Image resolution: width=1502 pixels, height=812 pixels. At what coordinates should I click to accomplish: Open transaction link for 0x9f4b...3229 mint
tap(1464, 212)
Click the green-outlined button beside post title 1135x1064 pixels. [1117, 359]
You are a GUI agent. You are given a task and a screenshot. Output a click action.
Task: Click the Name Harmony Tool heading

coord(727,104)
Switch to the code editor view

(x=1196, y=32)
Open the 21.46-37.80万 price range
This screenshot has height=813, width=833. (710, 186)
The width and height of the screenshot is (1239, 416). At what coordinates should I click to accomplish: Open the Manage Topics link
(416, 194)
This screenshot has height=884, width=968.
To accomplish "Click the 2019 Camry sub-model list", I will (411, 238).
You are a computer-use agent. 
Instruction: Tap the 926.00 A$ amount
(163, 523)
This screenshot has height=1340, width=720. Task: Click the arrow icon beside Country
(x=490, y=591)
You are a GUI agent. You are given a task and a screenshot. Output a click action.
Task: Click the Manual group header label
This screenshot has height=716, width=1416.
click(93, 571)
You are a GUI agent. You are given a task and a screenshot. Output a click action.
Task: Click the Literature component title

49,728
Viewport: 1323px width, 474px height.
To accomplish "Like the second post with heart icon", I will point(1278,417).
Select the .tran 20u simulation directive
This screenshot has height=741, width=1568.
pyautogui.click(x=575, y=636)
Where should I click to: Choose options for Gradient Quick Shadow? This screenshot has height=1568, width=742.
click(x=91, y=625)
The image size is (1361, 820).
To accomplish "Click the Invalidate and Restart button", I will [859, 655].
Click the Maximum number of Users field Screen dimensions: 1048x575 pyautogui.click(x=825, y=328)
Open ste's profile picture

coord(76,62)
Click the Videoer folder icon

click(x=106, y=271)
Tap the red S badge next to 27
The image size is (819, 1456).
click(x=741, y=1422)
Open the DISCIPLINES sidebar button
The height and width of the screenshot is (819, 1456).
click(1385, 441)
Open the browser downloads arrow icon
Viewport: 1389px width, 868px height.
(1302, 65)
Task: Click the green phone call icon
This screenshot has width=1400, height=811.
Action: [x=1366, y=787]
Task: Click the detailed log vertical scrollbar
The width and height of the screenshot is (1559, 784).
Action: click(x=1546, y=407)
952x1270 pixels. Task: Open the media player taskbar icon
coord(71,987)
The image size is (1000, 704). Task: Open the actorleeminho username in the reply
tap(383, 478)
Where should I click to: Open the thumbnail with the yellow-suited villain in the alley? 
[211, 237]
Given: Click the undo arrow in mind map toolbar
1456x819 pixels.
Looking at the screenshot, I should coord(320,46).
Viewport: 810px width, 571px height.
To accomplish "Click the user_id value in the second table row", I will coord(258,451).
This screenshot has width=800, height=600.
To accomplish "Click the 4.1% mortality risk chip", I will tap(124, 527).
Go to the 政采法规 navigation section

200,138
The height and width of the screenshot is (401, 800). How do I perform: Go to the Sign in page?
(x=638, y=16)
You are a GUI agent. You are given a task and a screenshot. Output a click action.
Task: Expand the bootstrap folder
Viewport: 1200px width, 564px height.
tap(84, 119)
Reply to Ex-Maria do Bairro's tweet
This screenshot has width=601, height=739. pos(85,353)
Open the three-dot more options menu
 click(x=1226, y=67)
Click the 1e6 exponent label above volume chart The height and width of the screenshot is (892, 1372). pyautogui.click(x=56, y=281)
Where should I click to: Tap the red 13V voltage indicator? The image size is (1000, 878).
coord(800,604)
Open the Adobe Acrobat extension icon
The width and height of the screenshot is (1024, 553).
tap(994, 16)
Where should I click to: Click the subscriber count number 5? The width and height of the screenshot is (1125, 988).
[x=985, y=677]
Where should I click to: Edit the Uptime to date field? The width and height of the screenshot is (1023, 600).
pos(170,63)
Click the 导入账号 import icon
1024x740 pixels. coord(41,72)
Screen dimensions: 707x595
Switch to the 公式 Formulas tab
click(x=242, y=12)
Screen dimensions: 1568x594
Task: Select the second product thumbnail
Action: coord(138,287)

_____

To do: Return each line of the listing above that contains the string "options". Case counts.

Result of the task:
Where should I click to: Choose options for Gradient Quick Shadow? This screenshot has height=1568, width=742.
Open the three-dot more options menu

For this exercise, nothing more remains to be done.